Sam just sighed again. "Of course not."
"You sure? Because this is exactly how you act when you're pissed off at me. You didn't even want to tell me you were engaged."
"That's not true."
"It's not? If your phone hadn't gone off, when would you have told me?" Suddenly it hit Dean what was really going on here. "She doesn't know I'm back." Sam didn't answer and Dean knew he was right. "What the fuck, Sam?"
"When Bobby told me you were back I didn't believe it. I couldn't believe it, so I made something up."
"And you just never told her."
Sam let out a long breath. "It's just...how do I tell someone about this? I mean, look at you. You're my older brother but suddenly you're four years younger than me. How do you explain something like that?"

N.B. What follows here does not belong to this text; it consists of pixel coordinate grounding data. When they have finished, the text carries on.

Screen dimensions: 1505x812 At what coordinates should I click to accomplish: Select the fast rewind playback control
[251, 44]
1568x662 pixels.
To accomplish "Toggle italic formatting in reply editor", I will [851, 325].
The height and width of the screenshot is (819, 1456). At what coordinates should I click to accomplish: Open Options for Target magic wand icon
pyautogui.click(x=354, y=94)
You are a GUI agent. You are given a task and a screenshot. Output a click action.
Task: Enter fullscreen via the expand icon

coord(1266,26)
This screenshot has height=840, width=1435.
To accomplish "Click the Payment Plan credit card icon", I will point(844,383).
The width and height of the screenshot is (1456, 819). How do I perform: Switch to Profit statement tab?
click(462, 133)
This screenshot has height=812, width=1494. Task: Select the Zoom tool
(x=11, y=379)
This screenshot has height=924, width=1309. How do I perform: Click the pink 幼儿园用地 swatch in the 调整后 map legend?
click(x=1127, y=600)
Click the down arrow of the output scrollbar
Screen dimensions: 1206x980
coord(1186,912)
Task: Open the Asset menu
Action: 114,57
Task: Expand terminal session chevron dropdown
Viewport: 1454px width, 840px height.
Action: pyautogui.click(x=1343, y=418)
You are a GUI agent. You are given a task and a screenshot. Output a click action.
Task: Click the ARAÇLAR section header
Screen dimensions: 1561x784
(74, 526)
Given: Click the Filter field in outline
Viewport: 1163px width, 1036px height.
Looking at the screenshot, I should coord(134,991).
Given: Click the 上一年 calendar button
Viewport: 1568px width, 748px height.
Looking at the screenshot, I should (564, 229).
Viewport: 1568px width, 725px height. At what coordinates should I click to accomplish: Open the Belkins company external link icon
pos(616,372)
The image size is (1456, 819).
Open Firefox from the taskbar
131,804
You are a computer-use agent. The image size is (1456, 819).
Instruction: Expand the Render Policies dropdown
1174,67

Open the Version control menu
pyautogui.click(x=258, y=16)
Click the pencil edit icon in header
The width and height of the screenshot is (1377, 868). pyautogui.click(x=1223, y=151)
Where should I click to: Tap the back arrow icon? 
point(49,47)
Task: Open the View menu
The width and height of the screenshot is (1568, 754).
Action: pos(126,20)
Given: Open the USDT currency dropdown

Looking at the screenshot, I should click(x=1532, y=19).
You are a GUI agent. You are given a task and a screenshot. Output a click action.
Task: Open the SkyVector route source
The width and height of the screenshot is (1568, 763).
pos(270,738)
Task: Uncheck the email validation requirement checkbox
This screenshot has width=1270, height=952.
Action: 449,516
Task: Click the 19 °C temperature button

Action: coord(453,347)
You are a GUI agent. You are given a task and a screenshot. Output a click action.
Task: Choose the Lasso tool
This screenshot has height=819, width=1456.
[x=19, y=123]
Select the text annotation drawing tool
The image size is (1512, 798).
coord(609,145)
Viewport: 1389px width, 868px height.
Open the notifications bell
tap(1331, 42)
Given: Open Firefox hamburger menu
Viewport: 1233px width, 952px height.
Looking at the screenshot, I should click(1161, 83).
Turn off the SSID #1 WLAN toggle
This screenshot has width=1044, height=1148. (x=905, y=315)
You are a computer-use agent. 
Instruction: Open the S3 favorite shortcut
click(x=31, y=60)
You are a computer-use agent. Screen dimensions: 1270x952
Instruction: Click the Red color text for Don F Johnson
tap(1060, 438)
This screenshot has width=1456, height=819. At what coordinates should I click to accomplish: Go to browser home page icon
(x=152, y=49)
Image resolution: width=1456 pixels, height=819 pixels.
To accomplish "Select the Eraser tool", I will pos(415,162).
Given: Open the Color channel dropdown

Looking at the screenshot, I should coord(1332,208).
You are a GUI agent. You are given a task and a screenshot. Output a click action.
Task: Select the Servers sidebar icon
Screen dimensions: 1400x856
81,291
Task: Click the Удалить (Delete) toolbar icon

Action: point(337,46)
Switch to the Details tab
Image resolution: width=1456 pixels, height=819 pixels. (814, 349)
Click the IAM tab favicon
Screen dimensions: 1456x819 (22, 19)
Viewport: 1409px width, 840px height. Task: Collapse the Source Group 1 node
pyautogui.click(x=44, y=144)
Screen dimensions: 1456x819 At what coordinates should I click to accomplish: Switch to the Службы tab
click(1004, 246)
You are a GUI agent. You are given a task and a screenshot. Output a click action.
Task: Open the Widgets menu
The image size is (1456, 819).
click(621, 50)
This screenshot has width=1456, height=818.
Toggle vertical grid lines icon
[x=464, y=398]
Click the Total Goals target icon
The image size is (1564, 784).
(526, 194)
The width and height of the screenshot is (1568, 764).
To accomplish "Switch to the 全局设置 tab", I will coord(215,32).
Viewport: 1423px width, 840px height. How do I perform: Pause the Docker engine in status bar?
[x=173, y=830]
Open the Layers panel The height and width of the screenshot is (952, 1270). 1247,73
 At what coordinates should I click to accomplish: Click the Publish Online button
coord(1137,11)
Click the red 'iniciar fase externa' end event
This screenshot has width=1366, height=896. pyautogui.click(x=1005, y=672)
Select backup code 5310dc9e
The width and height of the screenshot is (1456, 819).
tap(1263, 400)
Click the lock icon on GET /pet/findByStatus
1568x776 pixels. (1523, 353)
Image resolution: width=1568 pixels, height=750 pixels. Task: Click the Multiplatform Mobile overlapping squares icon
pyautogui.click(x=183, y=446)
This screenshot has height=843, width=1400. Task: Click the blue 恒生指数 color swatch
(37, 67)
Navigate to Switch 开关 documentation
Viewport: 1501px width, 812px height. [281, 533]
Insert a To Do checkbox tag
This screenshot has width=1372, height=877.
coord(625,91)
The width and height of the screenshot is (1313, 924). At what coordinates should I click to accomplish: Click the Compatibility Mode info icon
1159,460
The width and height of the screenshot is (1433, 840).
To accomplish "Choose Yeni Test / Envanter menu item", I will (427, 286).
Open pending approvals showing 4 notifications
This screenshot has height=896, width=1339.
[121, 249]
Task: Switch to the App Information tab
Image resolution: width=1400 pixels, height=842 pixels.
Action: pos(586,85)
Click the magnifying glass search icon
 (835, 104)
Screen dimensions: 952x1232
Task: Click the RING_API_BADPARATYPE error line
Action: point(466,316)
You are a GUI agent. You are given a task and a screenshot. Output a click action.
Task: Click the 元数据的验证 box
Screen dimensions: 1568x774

Dean studied his brother for a long second. "I'm not going anywhere, Sam."
"How am I supposed to believe that?" Sam snapped at him, his voice cracking in a way that tied Dean in knots. "You fell off the face of the Earth once, who's to say you won't again? You said yourself you don't know what happened."
Dean stayed quiet, his stomach churning. When he'd said that he hadn't known, that had been true then, but he sure as hell knew now. For a second he was tempted to spill everything to Sam but the anger in his brother's voice held him back. He remembered how Castiel had looked around before telling him the location of his ship and it hit him suddenly how naïve it had been to tell Dean that. Cas was trapped here. Every movie he'd ever seen about the government finding out about aliens flashed through his mind, and it startled Dean to realize that angry as he still was he didn't want to see the guy hurt.
Dean wanted to think Sam would keep the secret, and he knew full well the nerdy kid he'd known would have kept it without a second thought, but it sank through him like a poison that Dean didn't know his brother at all. "Yeah," Dean said, his mouth dry. "I don't know what happened."
Sam rubbed his eyes. "Sorry. I didn't mean to say all that. I'm just under a ton of stress right now. I really need to get this done," he said, almost apologetically.
"Hey, it's cool," he said, getting up to leave, and nothing had ever hurt as much as that flash of relief on Sam's face. "Let me know if I can do anything to help, okay?" he shouted over his shoulder as he headed upstairs. Sam raised one hand as he left, buried back in his work, and Dean knew full well he wouldn't.